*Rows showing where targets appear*
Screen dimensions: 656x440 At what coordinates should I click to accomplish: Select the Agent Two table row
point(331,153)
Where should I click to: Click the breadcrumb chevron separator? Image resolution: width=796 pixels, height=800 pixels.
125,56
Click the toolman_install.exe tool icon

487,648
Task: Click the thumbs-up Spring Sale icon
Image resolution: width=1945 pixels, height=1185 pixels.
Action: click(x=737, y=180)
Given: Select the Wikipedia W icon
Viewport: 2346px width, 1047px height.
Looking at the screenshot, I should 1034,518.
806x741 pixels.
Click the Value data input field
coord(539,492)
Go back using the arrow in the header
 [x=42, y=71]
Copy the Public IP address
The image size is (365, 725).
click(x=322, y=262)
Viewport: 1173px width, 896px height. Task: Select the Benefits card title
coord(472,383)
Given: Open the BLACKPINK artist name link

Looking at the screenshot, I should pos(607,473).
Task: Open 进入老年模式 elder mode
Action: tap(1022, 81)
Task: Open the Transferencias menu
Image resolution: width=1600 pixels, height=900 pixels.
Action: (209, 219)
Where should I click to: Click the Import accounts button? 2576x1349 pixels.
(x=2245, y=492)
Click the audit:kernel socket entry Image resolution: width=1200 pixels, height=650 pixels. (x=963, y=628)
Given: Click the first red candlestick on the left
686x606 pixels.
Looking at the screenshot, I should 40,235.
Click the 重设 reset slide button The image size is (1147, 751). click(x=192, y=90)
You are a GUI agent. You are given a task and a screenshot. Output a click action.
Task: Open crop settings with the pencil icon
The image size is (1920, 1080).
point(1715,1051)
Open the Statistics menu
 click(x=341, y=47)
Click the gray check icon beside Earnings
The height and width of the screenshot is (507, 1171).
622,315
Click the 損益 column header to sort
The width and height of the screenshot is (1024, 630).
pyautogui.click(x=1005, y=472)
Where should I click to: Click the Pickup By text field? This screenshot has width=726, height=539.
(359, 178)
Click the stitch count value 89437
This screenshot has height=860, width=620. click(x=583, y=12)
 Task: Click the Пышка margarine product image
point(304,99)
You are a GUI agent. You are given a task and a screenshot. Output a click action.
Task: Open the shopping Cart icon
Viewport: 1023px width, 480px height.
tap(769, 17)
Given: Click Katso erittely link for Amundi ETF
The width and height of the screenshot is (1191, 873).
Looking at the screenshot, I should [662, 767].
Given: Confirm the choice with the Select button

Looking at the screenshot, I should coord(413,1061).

*SET TASK*
Duplicate every line of the records above, character for character.

*THE RESPONSE*
Screen dimensions: 656x440 At what coordinates should I click to accomplish: Select the Agent Two table row
point(331,153)
Where should I click to: Click the breadcrumb chevron separator? Image resolution: width=796 pixels, height=800 pixels.
125,56
Click the toolman_install.exe tool icon

487,648
Task: Click the thumbs-up Spring Sale icon
Image resolution: width=1945 pixels, height=1185 pixels.
Action: click(x=737, y=180)
Given: Select the Wikipedia W icon
Viewport: 2346px width, 1047px height.
Looking at the screenshot, I should 1034,518.
806x741 pixels.
Click the Value data input field
coord(539,492)
Go back using the arrow in the header
 [x=42, y=71]
Copy the Public IP address
The image size is (365, 725).
click(x=322, y=262)
Viewport: 1173px width, 896px height. Task: Select the Benefits card title
coord(472,383)
Given: Open the BLACKPINK artist name link

Looking at the screenshot, I should pos(607,473).
Task: Open 进入老年模式 elder mode
Action: tap(1022, 81)
Task: Open the Transferencias menu
Image resolution: width=1600 pixels, height=900 pixels.
Action: (209, 219)
Where should I click to: Click the Import accounts button? 2576x1349 pixels.
(x=2245, y=492)
Click the audit:kernel socket entry Image resolution: width=1200 pixels, height=650 pixels. (x=963, y=628)
Given: Click the first red candlestick on the left
686x606 pixels.
Looking at the screenshot, I should 40,235.
Click the 重设 reset slide button The image size is (1147, 751). click(x=192, y=90)
You are a GUI agent. You are given a task and a screenshot. Output a click action.
Task: Open crop settings with the pencil icon
The image size is (1920, 1080).
point(1715,1051)
Open the Statistics menu
 click(x=341, y=47)
Click the gray check icon beside Earnings
The height and width of the screenshot is (507, 1171).
622,315
Click the 損益 column header to sort
The width and height of the screenshot is (1024, 630).
pyautogui.click(x=1005, y=472)
Where should I click to: Click the Pickup By text field? This screenshot has width=726, height=539.
(359, 178)
Click the stitch count value 89437
This screenshot has height=860, width=620. click(x=583, y=12)
 Task: Click the Пышка margarine product image
point(304,99)
You are a GUI agent. You are given a task and a screenshot. Output a click action.
Task: Open the shopping Cart icon
Viewport: 1023px width, 480px height.
tap(769, 17)
Given: Click Katso erittely link for Amundi ETF
The width and height of the screenshot is (1191, 873).
Looking at the screenshot, I should [662, 767].
Given: Confirm the choice with the Select button

Looking at the screenshot, I should coord(413,1061).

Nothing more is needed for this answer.